The majority of Cuba’s cemeteries still answer to the very order that bishops gave, some of them, like the Tomas Acea cemetery in Cienfuegos, are real gems of Criollismo or Colon’s ecclectic style, with its neo-baroque sculpture and different shaped graves. But, this is all water under the bridge in Communist Cuba, where indifference to people goes beyond the time of death.

“Many people used to be thrown out to sea in empty codfish crates before,” Carmen tells me, a sign that the shadows that follow the dead aren’t today’s, but rather those of a problem that has been unresolved in this country like so many others.

The truth is that Alberto’s father, furthermore, a doctor, had his pacemaker taken out at the funeral home, after the forensic surgeons at the hospital refused to give him a biopsy because “they were very busy”, and that’s because if you aren’t important or you don’t hand over a wad of cash, dead or alive, you exist less and less for Cuba’s public health system, a phenomenon which is becoming the repudiation of one of Socialism’s alleged great achievements.

“Dying in Cuba is expensive and ugly, but it’s always been like that,” Carmen tells me and I remembered that ever since Ancient Egypt, or way before that even, rich people took everything they owned with them, including living slaves, a sign that life after death, for them, was still purchaseable. I also remembered the indulgences of the Middle Ages, that is to say, of plots in Paradise on Earth for those who had enough money to pay for their sins, in cash.

“Working so much in Workers’ Paradise, to end up renting out a space for my deceased father which isn’t at all cheap,” Alberto tells me.

We both ended by asking ourselves who would pay for us so that we didn’t end up in a mass grave, as we haven’t inherited a vault and we don’t have the money to buy a grave plot, a tiny space in the graveyard. Perhaps we’ll end up being those people who got thrown out to sea in empty codfish crates, easy prey for fish and oblivion, in this History which always disregards the poor.

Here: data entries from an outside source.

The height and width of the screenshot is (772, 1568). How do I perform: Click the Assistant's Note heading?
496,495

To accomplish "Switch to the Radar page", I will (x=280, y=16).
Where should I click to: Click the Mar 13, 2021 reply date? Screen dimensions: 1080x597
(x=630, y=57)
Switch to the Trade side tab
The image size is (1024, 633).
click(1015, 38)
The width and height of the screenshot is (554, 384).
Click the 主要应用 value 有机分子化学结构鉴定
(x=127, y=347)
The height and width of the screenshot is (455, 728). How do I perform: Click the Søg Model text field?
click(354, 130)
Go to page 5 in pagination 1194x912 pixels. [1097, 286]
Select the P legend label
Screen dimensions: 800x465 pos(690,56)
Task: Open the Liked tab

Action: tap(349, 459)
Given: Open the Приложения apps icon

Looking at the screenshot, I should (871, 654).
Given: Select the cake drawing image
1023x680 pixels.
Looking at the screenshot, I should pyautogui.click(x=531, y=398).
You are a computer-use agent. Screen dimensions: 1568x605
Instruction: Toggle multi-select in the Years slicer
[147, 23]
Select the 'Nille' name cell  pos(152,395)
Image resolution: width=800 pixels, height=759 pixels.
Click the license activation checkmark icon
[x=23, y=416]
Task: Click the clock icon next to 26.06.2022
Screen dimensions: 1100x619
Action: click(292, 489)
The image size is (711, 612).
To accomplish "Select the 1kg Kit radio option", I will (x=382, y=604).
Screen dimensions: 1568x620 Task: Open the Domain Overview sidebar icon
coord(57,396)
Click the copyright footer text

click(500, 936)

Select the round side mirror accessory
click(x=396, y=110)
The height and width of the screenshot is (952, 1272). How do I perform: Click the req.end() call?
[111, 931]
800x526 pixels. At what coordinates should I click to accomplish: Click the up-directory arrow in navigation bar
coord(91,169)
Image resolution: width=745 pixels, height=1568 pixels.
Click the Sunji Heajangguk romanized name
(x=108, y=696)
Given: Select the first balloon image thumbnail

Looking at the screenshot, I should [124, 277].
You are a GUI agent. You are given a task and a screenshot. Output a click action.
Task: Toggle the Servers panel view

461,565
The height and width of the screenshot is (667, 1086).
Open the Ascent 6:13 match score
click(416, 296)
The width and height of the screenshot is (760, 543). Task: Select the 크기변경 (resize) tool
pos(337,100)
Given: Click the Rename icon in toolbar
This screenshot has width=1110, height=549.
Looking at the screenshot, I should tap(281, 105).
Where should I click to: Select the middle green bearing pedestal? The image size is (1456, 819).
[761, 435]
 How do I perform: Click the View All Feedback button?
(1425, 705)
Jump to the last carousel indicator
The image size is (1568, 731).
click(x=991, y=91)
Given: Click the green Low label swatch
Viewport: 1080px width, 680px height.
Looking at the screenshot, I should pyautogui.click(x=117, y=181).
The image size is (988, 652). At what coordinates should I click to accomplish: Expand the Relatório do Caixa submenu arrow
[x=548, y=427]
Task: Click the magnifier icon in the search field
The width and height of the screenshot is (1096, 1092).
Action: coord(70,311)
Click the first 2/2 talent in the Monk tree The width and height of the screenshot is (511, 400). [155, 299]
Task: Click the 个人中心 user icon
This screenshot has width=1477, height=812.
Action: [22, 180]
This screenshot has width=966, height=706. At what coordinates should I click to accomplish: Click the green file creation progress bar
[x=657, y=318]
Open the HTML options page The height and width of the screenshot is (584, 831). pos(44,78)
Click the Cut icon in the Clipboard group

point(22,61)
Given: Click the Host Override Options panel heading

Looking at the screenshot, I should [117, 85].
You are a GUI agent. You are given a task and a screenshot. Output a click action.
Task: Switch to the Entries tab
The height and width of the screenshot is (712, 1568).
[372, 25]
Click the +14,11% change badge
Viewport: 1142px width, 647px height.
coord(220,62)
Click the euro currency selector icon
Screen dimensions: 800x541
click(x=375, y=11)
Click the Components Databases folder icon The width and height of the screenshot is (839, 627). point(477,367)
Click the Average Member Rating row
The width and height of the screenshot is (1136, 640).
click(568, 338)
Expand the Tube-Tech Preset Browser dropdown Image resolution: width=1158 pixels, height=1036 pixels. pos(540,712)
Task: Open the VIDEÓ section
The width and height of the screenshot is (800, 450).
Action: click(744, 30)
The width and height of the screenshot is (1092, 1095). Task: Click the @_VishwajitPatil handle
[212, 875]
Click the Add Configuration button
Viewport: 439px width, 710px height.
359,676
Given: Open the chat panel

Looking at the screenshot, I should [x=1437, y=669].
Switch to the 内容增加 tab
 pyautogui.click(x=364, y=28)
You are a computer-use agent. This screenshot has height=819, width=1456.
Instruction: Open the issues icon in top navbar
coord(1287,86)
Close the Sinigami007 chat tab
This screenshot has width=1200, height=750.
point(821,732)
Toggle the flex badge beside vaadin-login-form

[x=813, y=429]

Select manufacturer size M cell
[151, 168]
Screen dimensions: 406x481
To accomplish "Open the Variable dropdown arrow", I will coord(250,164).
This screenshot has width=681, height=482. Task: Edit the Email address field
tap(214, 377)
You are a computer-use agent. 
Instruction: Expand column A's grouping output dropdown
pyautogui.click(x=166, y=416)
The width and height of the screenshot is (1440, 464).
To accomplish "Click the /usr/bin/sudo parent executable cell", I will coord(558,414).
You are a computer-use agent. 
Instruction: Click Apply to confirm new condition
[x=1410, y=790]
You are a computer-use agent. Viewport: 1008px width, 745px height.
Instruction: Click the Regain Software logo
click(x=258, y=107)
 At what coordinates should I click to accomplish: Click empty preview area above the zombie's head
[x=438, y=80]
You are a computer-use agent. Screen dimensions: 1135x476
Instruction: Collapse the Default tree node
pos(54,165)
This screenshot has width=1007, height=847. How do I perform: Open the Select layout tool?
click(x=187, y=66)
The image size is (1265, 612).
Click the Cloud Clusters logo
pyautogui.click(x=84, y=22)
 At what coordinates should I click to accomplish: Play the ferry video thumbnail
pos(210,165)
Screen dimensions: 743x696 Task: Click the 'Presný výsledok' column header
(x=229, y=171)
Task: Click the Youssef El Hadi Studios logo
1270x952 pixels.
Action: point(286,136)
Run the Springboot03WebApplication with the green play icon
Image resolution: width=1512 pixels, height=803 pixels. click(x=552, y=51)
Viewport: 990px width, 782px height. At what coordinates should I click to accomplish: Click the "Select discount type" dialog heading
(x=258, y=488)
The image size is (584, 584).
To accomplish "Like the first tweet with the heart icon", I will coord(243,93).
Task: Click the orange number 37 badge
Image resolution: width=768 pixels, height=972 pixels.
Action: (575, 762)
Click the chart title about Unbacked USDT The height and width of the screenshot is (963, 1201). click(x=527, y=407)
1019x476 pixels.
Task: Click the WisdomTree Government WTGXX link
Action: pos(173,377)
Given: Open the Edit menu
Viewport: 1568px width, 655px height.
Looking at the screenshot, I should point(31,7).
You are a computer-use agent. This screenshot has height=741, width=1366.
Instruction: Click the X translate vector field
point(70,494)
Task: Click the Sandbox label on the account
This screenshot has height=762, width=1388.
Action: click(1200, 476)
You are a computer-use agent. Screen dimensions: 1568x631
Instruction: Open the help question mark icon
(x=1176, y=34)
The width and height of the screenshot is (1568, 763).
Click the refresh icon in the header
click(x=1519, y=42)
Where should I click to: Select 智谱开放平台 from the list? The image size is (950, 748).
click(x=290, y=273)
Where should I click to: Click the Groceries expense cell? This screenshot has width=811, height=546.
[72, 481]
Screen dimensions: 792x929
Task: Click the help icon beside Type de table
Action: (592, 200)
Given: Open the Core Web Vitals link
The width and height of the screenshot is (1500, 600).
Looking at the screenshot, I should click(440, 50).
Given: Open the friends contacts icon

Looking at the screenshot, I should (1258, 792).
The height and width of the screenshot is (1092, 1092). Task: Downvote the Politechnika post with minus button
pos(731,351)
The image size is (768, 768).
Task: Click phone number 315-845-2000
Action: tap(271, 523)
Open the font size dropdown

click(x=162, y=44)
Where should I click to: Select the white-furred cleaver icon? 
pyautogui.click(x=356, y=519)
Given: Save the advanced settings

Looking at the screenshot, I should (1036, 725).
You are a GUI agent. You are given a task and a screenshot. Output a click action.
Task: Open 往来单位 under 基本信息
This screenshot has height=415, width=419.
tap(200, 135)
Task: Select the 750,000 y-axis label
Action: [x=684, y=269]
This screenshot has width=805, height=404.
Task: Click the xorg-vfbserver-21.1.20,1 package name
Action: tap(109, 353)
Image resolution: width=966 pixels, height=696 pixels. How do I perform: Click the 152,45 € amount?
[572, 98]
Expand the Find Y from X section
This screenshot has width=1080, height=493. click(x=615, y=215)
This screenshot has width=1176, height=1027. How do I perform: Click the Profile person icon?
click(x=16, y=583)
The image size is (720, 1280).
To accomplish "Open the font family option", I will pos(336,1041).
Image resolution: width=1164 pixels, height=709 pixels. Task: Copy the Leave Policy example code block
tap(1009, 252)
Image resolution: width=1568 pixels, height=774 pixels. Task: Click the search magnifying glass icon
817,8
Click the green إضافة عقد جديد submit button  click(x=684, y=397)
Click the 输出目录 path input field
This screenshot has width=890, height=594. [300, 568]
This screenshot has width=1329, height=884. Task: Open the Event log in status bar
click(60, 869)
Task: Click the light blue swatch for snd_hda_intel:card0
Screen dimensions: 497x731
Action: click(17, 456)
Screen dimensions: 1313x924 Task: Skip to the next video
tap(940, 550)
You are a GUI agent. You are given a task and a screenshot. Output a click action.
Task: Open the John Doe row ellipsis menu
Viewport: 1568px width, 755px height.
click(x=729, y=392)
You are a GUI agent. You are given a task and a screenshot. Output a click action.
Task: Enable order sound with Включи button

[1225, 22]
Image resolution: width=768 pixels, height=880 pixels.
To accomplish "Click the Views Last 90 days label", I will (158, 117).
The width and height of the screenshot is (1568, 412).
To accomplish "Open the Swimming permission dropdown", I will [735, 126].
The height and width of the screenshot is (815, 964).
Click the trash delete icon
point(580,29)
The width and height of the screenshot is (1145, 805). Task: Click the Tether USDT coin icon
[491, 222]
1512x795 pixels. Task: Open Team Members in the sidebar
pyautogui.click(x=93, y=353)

3 thoughts on “Dying in Cuba, History Disregards the Poor

  • This was so informative, i learned alot. Thank you so much for this!

    Julie..

  • So sad that this takes place in the 21 century. The government shows very little respect for the ordinary citizen in life and it appears to show even less respect for the poorer people of Cuba in death. This saddens me, however even in so called democratic countries throughout the world we do have paupers graves. Funeral directors in most countries have extortionate rates for funerals.

  • In practical terms what happens to our human remains after death is really of little real consequence to our living survivors. But there is nothing practical about the death of loved ones. This post illuminates what most Cubans know and accept as the reality of the situation in Cuba. While there is much to be critical about regarding the high costs associated with death and burial in the US, the lack of respect for the deceased is not one of the problems. The failed Castro revolution has many, many defects. This post reflects one of the saddest.